Collected data entries
--

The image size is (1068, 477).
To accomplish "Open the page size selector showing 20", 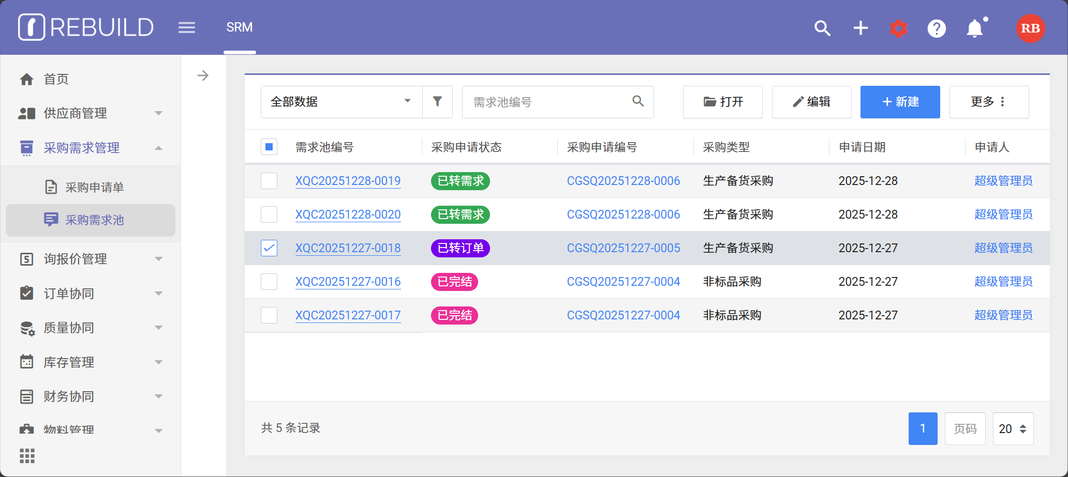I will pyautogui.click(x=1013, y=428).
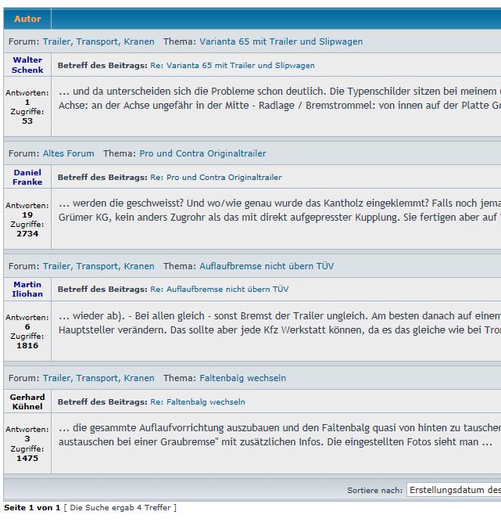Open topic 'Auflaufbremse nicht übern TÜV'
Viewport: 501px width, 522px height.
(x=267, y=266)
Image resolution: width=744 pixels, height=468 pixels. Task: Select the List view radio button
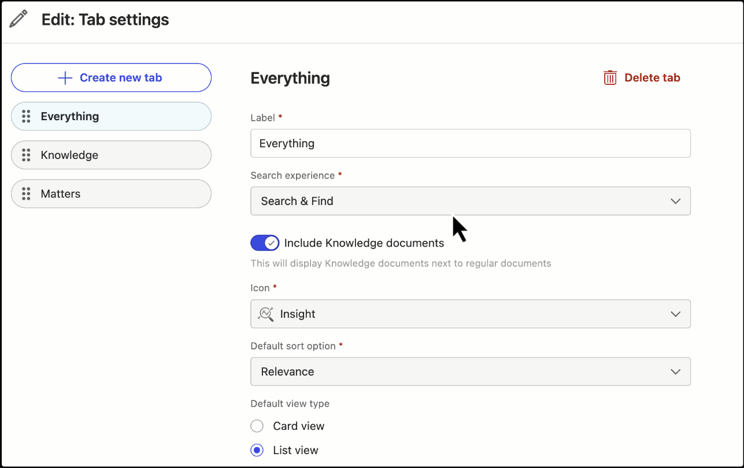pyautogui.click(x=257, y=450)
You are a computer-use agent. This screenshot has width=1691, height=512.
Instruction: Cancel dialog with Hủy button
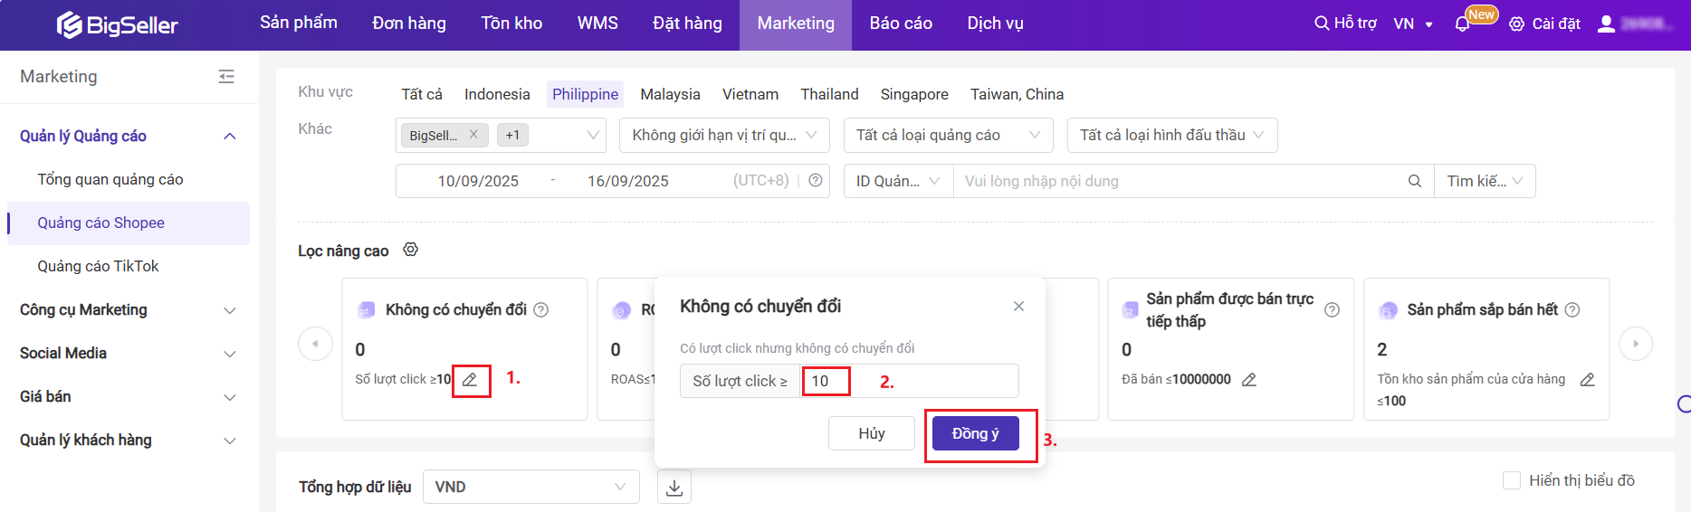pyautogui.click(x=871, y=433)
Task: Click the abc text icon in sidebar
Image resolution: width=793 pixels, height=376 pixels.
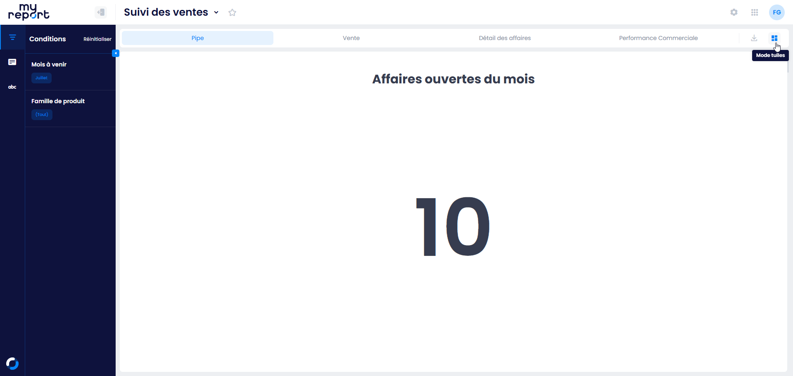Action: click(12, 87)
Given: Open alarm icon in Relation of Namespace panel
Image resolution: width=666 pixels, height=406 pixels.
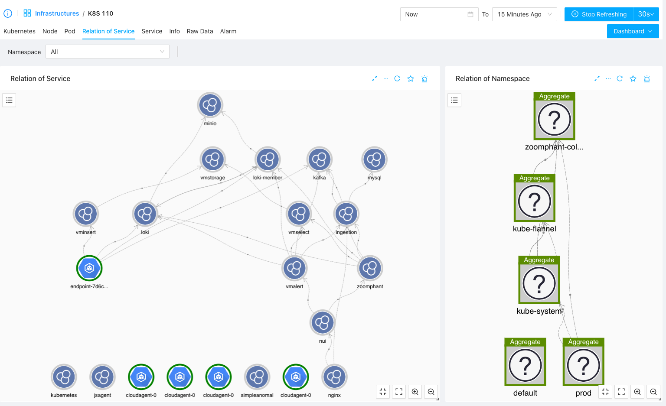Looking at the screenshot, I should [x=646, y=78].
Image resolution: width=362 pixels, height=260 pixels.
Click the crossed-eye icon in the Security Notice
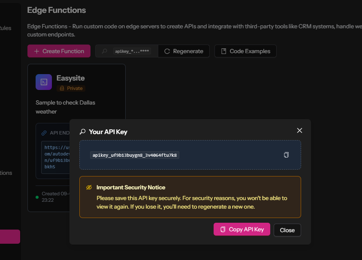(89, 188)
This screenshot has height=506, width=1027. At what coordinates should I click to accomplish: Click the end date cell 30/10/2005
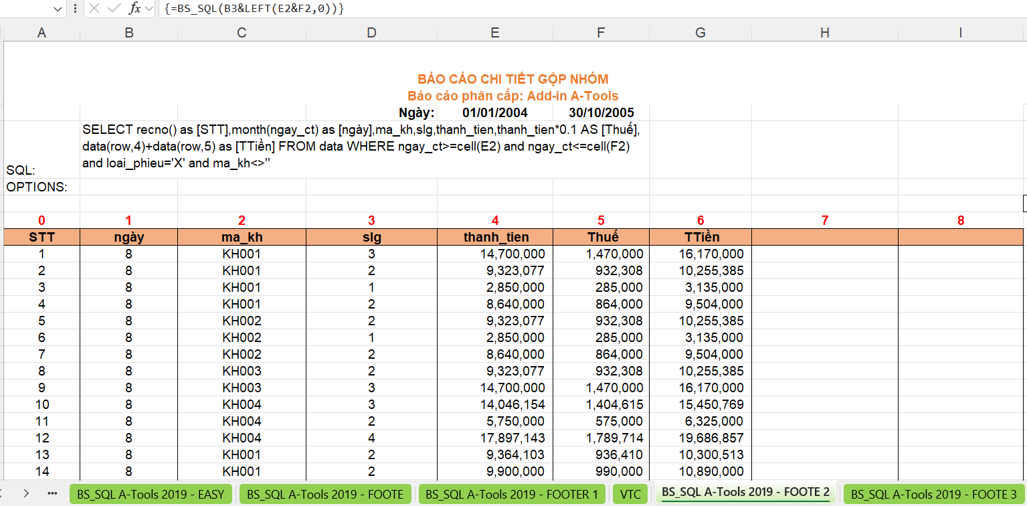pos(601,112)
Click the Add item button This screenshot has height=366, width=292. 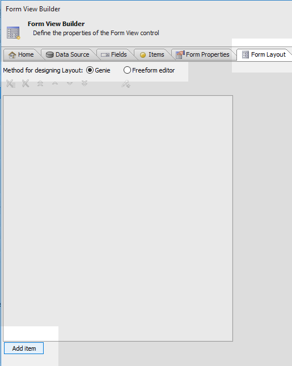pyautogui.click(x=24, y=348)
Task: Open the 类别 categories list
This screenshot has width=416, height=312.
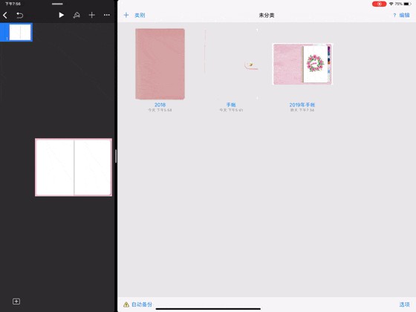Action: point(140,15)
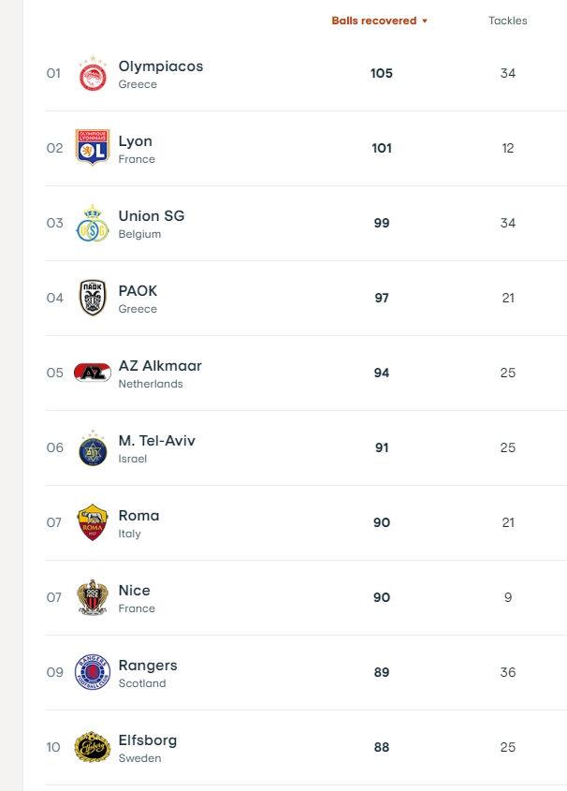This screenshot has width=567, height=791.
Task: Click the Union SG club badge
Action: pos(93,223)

--

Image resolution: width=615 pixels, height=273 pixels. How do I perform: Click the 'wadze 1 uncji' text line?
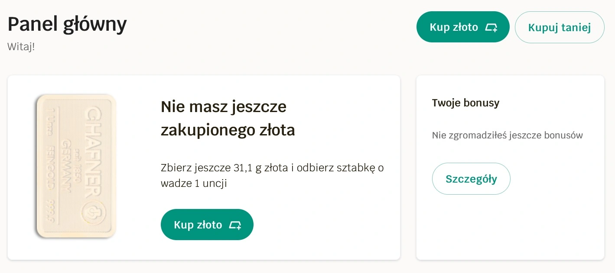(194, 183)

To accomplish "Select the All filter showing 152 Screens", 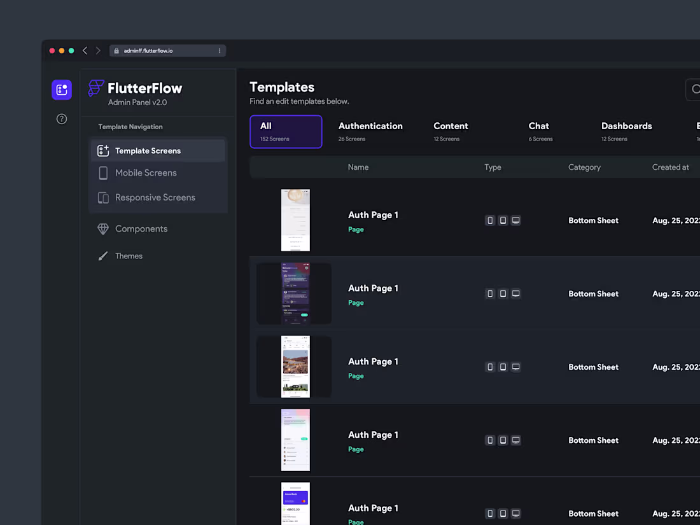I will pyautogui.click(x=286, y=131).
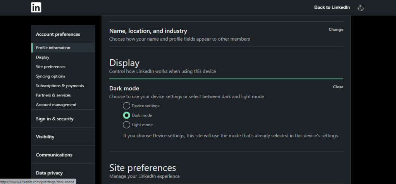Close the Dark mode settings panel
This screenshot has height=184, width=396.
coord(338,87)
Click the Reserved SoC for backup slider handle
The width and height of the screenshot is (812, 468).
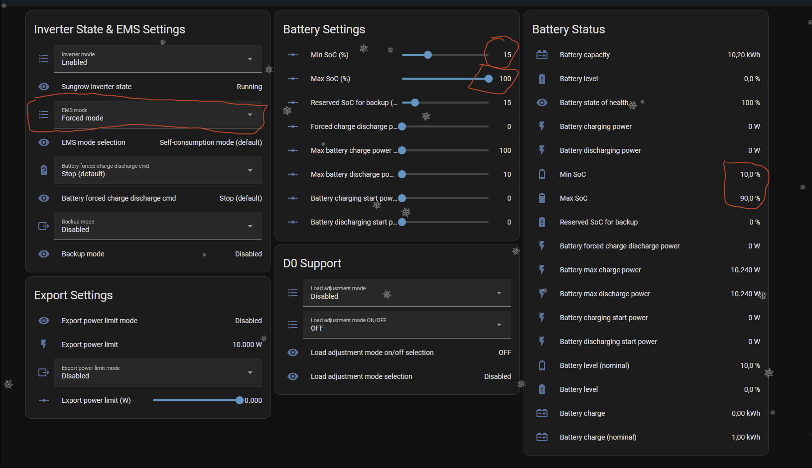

--

■ TASK BRIEF ■
For this task, write out exactly the lines of the entries above, starting at the line with "Click the Reserved" and ending at the line with "The width and", both included, and no others.

■ SOLUTION FOR THIS TASK ■
Click the Reserved SoC for backup slider handle
The width and height of the screenshot is (812, 468).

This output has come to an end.